Isto corresponde à letra Vav com os sinais de pontuação Holam, Shuruk, Hirik ou Kamatz, que funcionam como a Parsa. A luz deve permanecer acima dela, porque todas as correções ocorrem numa ascensão. No nosso mundo—no nosso estado—nunca alcançaremos a revelação da Divindade. Podem surgir vários fenómenos psicológicos, mas a revelação da Divindade só pode acontecer se nos elevarmos acima da Parsa.
Após a restrição, quando já temos a linha do meio, quando nos juntamos a um grupo e agirmos nele—como os cabalistas sugerem—quando tentamos sair de nós mesmos e estar acima da razão, acima da linha diagonal Vav, de baixo para cima, recebemos a revelação do mundo espiritual.

Perguntas e Respostas

Beresheet (Génesis) fala da criação do mundo. No deserto, os acontecimentos desenrolam-se lentamente, com inúmeros detalhes ao longo do percurso, conforme descrito nas porções. O que simbolizam esses detalhes?
A Torá não pode descrever tudo aquilo pelo qual passamos; limita-se a explicar os marcos importantes. É como conduzir por uma estrada onde cada quilómetro, ou vários quilómetros, estão assinalados com sinais.

Por que razão são mencionados os diversos vestuários e a descrição do altar no deserto?
Trata-se da correção da nossa alma. Recebemos um sistema composto por 613 desejos, cada um contendo todos os outros, e todos estão interligados. Esse sistema está completamente fragmentado. É como se nos tivessem dado um dispositivo eletrónico ou mecânico totalmente avariado e não soubéssemos sequer por onde começar a repará-lo.

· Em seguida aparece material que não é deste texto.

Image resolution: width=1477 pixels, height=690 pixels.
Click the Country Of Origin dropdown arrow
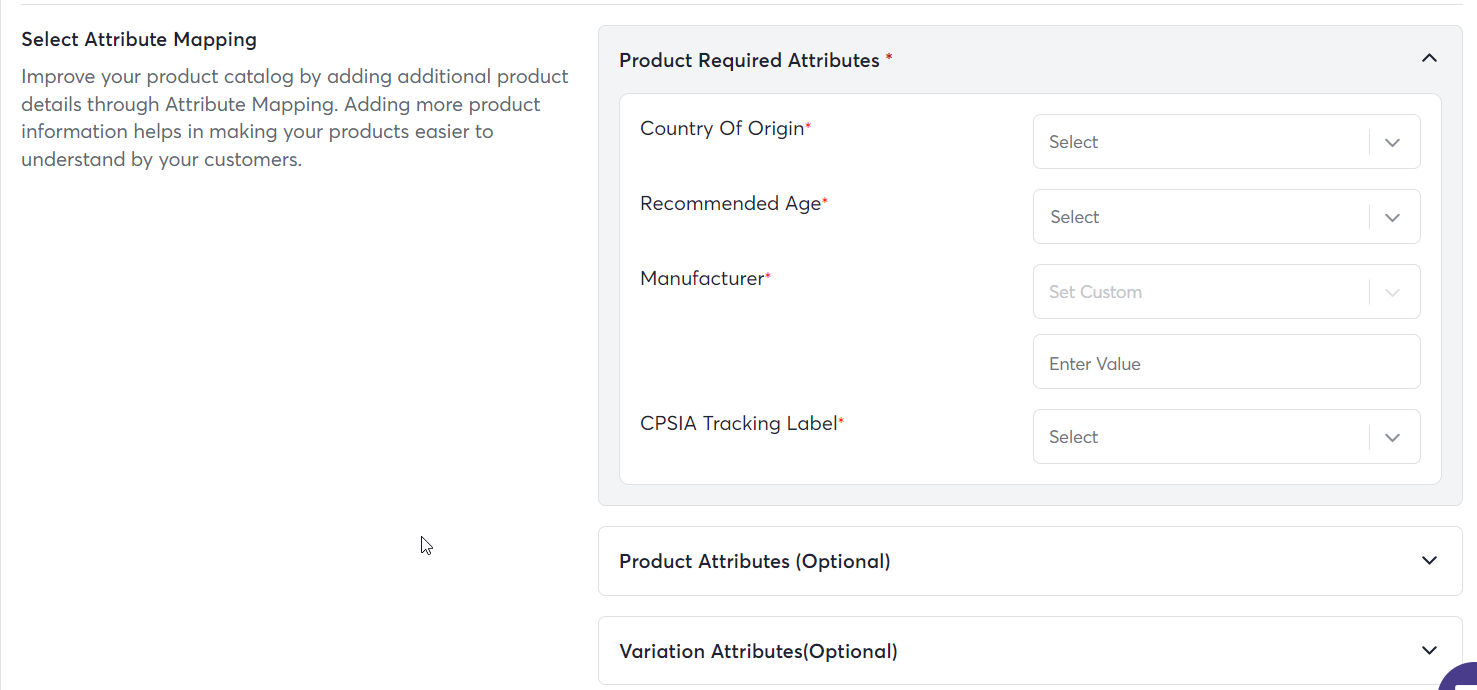tap(1392, 142)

Ficaríamos a olhar, perplexos, sem saber como proceder.
Por isso, ensinam-nos como fazer: “Cumpre isto, corrige aquilo, depois o outro, mas primeiro isto.” A nossa alma contém muitos detalhes, e tudo nela deve tornar-se semelhante ao Criador na sua estrutura interna e no seu modo de funcionamento. E embora seja de uma substância oposta à do Criador—“existência a partir da ausência”—deve tornar-se semelhante à “existência a partir da existência”.

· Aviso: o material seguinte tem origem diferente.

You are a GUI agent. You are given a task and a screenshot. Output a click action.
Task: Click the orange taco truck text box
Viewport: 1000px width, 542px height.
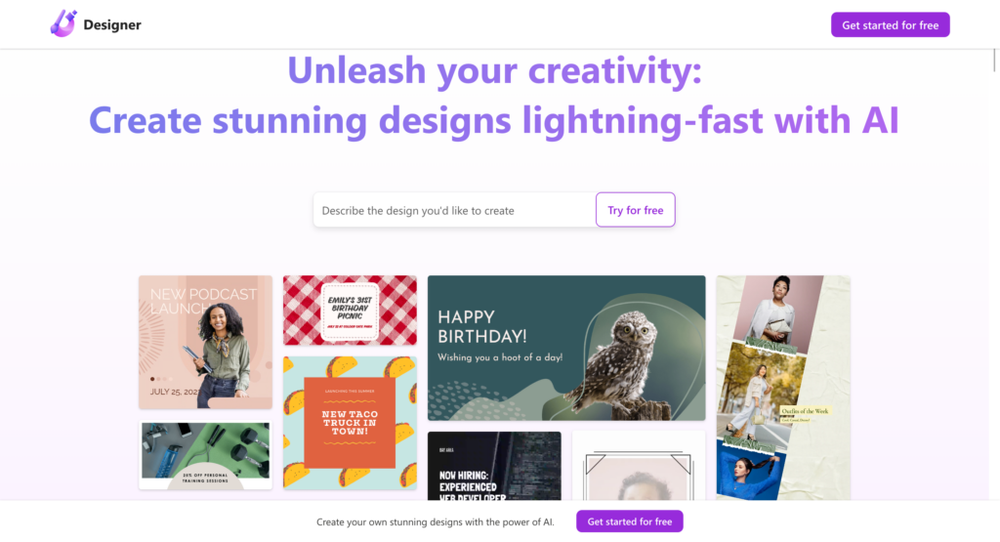[349, 423]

Não conseguimos compreender quão importante é o nosso mundo, com toda a sua complexidade e inúmeras conexões, cada átomo e cada célula no universo. Por isso, há tantos detalhes na correção da alma. Quem trilha esse caminho participa nele, descobre-o, e isso desperta um imenso entusiasmo, um sentido de harmonia e plenitude.

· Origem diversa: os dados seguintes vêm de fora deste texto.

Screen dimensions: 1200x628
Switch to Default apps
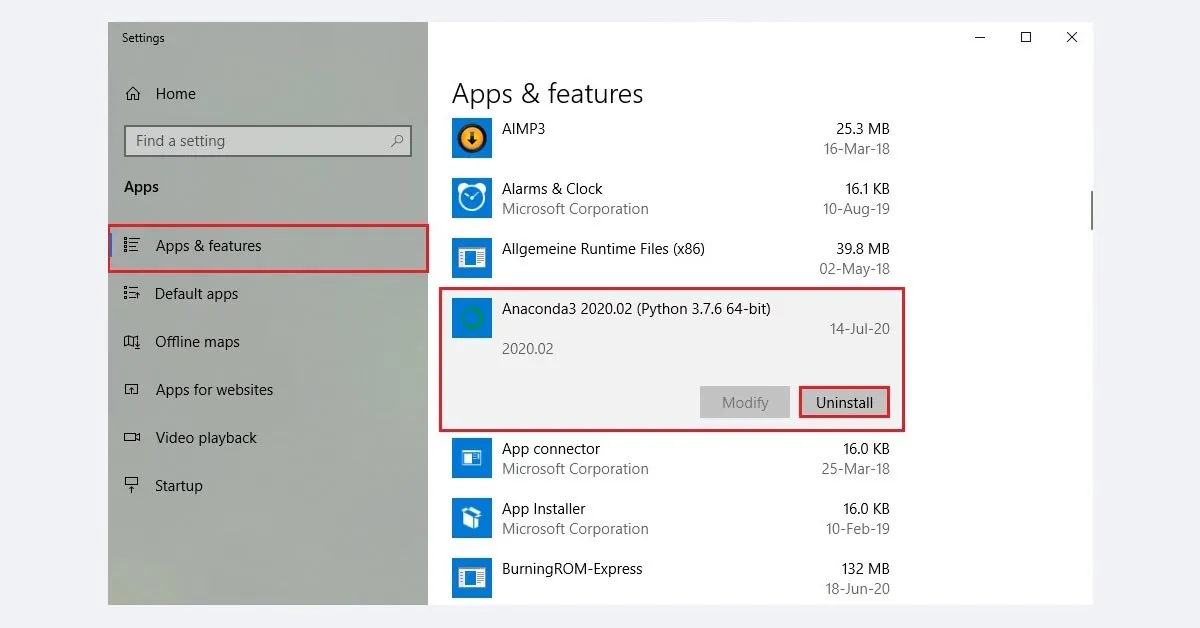click(197, 294)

Como se explica que tudo exista e aconteça simultaneamente: o ponto no coração está no Monte Sinai, a ligação mais elevada, enquanto outros desejos dentro de nós constroem um bezerro de ouro?
Isto reflete a desconexão interna, quando o Moisés em nós desaparece. Quando Moisés desaparece, perdemos o contacto com o Criador, pois essa é a única ligação que nos conecta a Ele. Assim que nos desligamos, encontramo-nos imersos nos nossos desejos, caindo no bezerro de ouro. Estes são os Kelim (vasos) que trouxemos do Egito, Kelim que desejam a luz de Hochma (sabedoria), ou seja, prazer apenas para nosso benefício.
Como é possível que o desejo obtenha contacto com a força superior e logo de seguida caia na ligação com o bezerro de ouro?
Não há atrasos. Há apenas Kedusha (santidade) ou Klipa (casca). Não existem estados intermédios. Devemos habituar-nos a estar constantemente num dos dois estados; não há outros no nosso mundo.
As subidas e descidas de Moisés no Monte Sinai são os altos e baixos de que falamos?
Sim, referem-se às alternâncias entre revelações e ocultações. É semelhante ao festival de Purim e à história de Ester, que representa também a revelação na ocultação. Não pode haver revelação que não seja precedida por ocultação. Se Moisés não tivesse subido ao Monte Sinai, não teria havido bezerro de ouro. Mas, sem o bezerro de ouro, não saberíamos o que corrigir. É assim que progredimos sempre, com duas “pernas”.